AI格差の実態は、企業規模別の生成AI活用方針や、社内での活用範囲の違いに表れています。単に「使っているかどうか」だけでなく、業務に組み込み、成果を継続的に出せているかが重要です。

AI格差とはAIを使える側と使えない側の生産性差

AI格差とは、AIを活用できる企業や個人と、活用できない企業や個人の間に生まれる差のことです。AIデバイドとも呼ばれます。

以前のデジタルデバイドは、インターネットやパソコンを使えるかどうかが主な論点でした。しかし現在は、生成AIを使って情報整理、文章作成、分析、社内ナレッジ検索、顧客対応などを効率化できるかが差になりつつあります。
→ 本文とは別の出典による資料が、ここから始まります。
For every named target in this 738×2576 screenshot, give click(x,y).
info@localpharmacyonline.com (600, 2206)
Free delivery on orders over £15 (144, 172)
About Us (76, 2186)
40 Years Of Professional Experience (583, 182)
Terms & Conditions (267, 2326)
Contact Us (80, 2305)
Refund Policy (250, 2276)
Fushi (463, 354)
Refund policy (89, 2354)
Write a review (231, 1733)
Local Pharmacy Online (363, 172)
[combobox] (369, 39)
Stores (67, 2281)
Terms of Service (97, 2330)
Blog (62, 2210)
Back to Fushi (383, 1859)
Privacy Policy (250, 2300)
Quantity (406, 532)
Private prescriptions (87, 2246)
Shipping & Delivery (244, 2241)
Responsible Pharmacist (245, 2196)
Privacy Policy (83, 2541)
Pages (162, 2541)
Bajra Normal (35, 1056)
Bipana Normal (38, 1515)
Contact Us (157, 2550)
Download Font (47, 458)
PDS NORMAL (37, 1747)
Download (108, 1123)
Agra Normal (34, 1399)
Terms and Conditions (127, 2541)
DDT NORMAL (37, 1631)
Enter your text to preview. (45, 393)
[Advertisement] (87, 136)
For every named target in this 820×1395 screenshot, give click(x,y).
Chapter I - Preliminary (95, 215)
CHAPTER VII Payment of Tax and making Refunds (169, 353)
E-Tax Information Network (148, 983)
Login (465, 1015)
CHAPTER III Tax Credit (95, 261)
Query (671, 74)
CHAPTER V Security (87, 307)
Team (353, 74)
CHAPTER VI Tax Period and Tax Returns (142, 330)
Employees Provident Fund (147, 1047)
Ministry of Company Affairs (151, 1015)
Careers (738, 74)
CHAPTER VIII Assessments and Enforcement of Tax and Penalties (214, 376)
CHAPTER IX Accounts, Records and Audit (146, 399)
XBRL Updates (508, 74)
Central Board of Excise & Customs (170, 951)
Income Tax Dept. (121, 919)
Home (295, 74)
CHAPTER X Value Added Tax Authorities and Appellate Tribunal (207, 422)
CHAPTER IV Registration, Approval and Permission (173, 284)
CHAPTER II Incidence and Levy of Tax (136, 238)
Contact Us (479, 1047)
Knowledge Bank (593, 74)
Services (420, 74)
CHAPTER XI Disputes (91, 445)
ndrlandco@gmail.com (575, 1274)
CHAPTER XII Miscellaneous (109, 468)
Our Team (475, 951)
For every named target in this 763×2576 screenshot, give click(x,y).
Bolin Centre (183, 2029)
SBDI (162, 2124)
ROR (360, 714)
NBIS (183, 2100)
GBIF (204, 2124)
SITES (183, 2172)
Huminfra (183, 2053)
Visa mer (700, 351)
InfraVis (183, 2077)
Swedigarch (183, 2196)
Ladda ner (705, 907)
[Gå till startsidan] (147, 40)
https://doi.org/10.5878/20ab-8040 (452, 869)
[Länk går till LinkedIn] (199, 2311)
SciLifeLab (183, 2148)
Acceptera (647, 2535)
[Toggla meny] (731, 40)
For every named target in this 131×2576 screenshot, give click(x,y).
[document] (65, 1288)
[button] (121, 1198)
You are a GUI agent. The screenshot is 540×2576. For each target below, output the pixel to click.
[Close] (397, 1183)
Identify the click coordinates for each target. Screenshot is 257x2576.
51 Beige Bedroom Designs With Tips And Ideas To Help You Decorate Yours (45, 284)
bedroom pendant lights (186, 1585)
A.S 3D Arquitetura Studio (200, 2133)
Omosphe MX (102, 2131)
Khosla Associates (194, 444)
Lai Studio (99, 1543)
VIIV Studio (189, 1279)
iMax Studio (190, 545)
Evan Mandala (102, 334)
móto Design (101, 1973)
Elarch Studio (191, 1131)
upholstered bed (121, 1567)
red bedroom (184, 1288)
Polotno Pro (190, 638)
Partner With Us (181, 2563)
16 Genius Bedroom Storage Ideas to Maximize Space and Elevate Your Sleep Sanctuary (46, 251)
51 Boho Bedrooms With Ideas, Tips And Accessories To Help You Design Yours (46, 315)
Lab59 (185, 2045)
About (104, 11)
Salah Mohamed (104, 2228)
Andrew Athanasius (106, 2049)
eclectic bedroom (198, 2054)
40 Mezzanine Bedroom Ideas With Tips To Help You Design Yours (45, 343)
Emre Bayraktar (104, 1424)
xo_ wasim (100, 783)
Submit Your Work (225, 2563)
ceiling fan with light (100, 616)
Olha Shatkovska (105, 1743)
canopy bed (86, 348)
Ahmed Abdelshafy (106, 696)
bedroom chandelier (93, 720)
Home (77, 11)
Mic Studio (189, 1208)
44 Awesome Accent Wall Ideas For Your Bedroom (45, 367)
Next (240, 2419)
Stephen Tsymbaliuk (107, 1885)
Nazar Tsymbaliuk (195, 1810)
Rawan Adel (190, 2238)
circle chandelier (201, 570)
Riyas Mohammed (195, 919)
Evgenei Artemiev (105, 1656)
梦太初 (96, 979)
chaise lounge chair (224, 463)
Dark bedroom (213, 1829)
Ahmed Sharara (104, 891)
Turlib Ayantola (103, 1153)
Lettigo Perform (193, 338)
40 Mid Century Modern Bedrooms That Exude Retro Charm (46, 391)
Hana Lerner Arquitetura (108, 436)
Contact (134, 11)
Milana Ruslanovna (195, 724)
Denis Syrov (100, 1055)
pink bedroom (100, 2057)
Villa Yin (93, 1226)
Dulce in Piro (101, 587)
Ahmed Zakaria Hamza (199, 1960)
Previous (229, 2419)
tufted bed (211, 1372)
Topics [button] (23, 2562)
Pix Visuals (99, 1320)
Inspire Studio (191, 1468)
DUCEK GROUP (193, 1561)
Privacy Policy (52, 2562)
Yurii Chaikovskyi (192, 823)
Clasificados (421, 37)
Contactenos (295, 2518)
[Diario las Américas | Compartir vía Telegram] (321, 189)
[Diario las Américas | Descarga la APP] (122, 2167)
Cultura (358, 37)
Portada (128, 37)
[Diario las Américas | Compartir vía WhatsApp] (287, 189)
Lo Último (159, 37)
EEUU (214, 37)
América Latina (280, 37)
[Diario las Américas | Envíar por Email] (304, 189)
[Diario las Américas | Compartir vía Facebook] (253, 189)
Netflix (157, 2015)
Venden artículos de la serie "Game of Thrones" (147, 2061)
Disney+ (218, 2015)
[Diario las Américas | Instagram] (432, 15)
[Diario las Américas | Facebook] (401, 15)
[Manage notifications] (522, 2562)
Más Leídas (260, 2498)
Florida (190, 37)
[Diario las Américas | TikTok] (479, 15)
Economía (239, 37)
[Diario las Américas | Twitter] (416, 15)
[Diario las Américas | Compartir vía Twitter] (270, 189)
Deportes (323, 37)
同じ営業資料を作る場合でも、AIを使える企業は過去資料を要約し、顧客別の提案文を短時間で作成できます。AIを使わない企業では、担当者が過去資料を探し、文章を一から作り直す必要があります。この差が積み重なると、作業時間、提案スピード、人件費、採用力に影響します。

大企業と中小企業では生成AIの活用方針に差がある

生成AIの活用方針を定めている企業の割合を見ると、企業規模による差が確認できます。総務省「令和7年版 情報通信白書」の関連資料では、2024年度調査において、日本企業のうち生成AIの活用方針を定めている割合は約5割とされています。企業規模別では、大企業が約56%、中小企業が約34%であり、企業規模による差も確認できます。

以下は、AI格差を整理する際の比較例です。

項目 大企業の傾向 中小企業の傾向
AI活用方針 経営方針やDX戦略に組み込まれやすい 方針が未整備のまま個人利用にとどまりやすい
導入体制 情報システム部門やDX部門が主導しやすい 担当者が兼務で進めることが多い
人材 AI・データ活用に詳しい人材を配置しやすい 外部支援や既存社員の学習に頼りやすい
活用範囲 全社展開や部門横断の活用に進みやすい 議事録、文書作成、経理など一部業務から始まりやすい
主な課題 ガバナンス、権限管理、全社統制 人材不足、予算不足、進め方の不明確さ

参考:総務省|情報通信白書 令和7年版 インフォグラフィック

AI格差は業務効率・採用力・競争力に波及する

AI格差は、単なるツール導入の差ではありません。業務効率、意思決定の速さ、顧客対応品質、採用力にも影響します。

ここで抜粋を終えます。